天下竟然有這樣的大怪事?
難以數計的「流螢」會聚在一起,成就「崖門恨宮」四字,已足令人驚奇,而這四字偏又是篆體,筆勢龍頭蛇尾,勁遒非凡,螢火蟲懂得寫篆體字,說來有誰肯信?
甘平群再一凝視,忽覺眼底一花,出現的四字頓時又無影無蹤,再也找不到半點綠星。
他愣了半晌,忽想到轉輪王既可在離船之後,支使各船上的炸藥同時爆發,若有這一類奇人隱居在崖門,預設下螢火蟲並以黑布蒙起,待時揭發,待時遮蔽,可不是同一道理。
夜幕低垂,暮氣四合。他籌思已久,看看四野無人,一層身形,疾如一朵流雲向那出現過「崖」字的山頭飄去。
這是一座荊棘叢生的小峰,除了荊棘之外,儘是高低不同,大小不一的石筍、石鼓,幾乎把整座山峰遮蔽得看不見泥沙。
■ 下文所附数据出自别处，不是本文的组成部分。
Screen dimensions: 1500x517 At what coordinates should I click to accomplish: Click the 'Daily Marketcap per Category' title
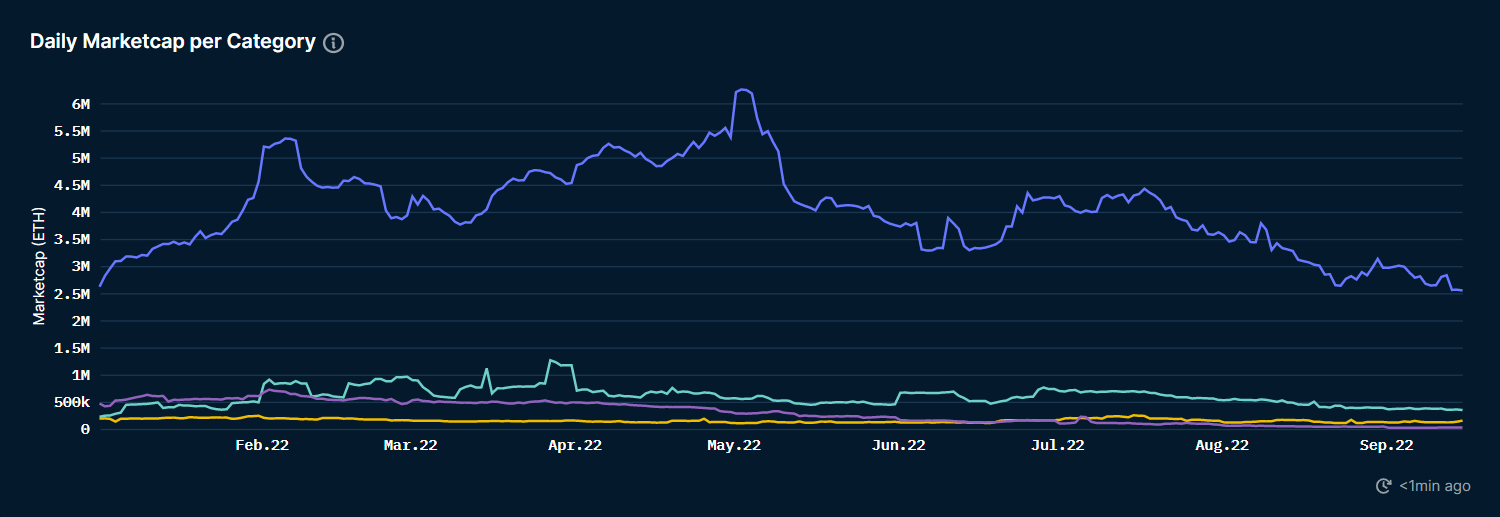point(173,42)
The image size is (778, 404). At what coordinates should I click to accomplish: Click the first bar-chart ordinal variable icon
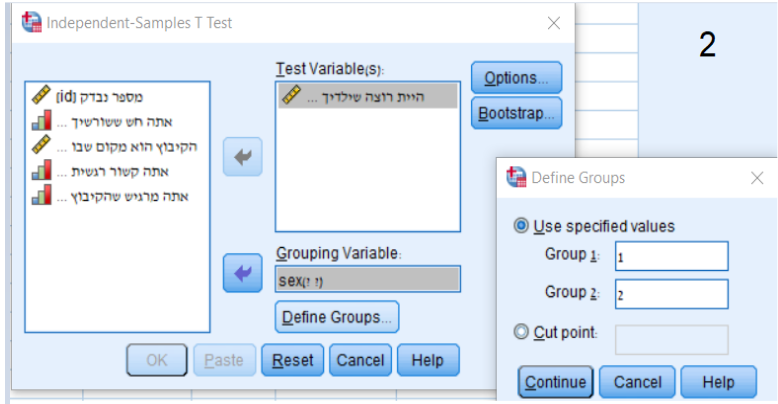41,121
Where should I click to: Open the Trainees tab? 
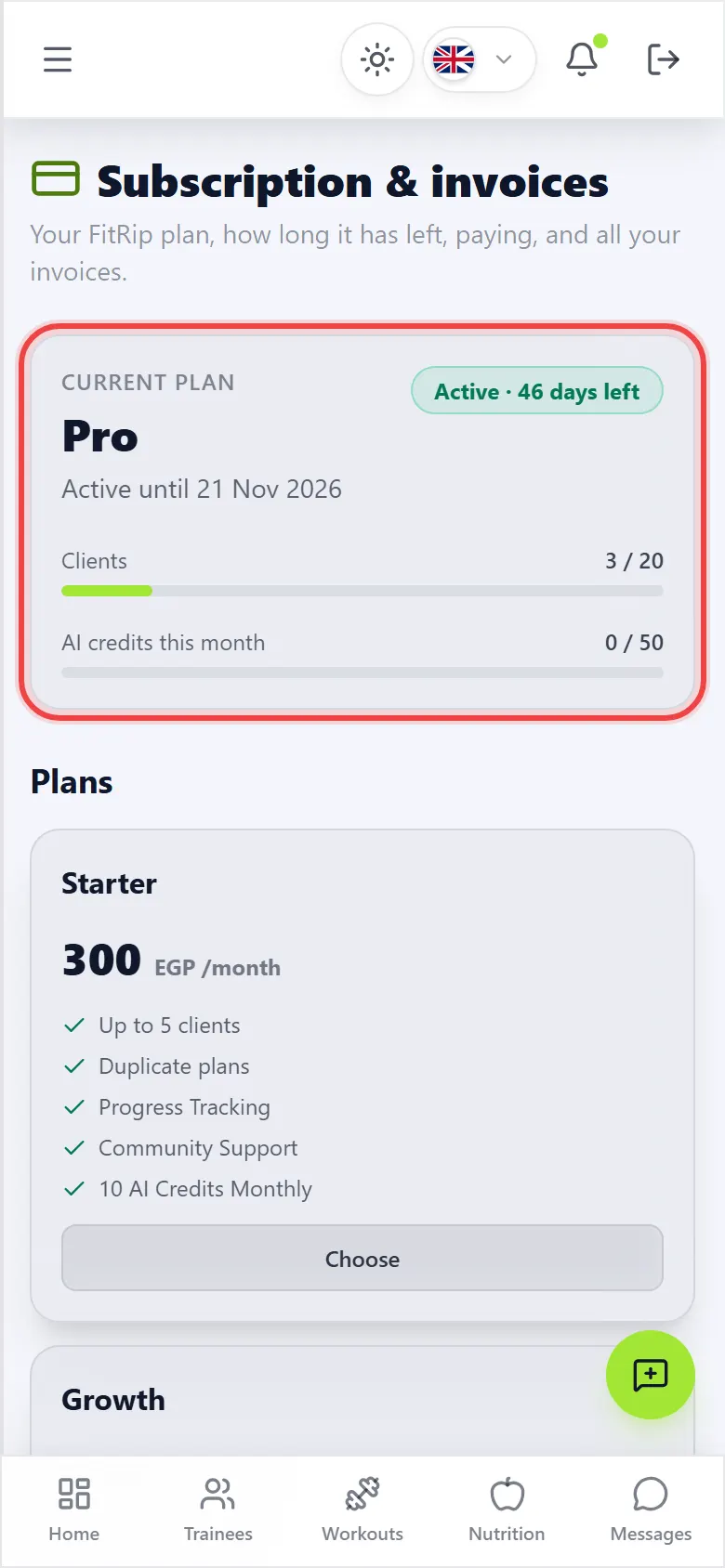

但他未登峰之前,已看準「崖」字最後一筆的末端,一尺不差地撲向預定之地,在他那「虛室生白」的目力之下,極清楚地看見荊棘的葉上反映出閃爍的星光。
「咦——葉子上會長出發光的寶沙?」他心下犯疑,先向四方掃了一眼,然後伸手摘葉。那知指尖一觸及葉面,立覺這張葉子又冷又硬,決不是尋常的荊棘葉子,趕忙把手觸回。
他再端詳一下,發覺這些荊棘上面會發出微弱閃光的葉子不少,但這一類葉子每隔五六寸便有一張向左延伸,形成一個「一」字。
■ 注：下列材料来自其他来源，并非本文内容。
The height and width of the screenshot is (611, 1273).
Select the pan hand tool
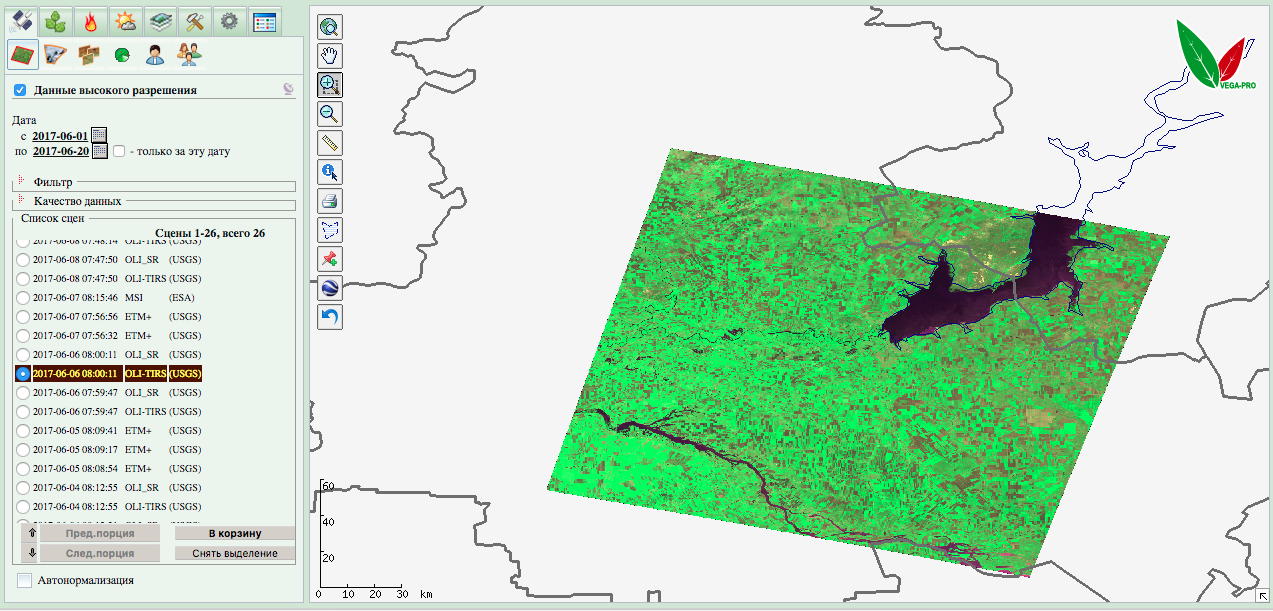coord(330,56)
「哦——原來如此。」他頓悟這「一」字正是「崖」字的最後一筆,由此可見那什麼鬼火集字,全是人為的玄虛。
他為了證實這意念,輕身一躍,登上荊棘,迅速向前面瞥了一眼,果見相隔丈餘才又橫列的發光樹葉,那還不是「崖」字的倒數第二筆?
他在頃刻間看破「崖門恨宮」鬼火的玄虛,情不自禁地笑了一笑。然而,這一位武林隱者弄出這些玄虛來唬人,到底有何用意?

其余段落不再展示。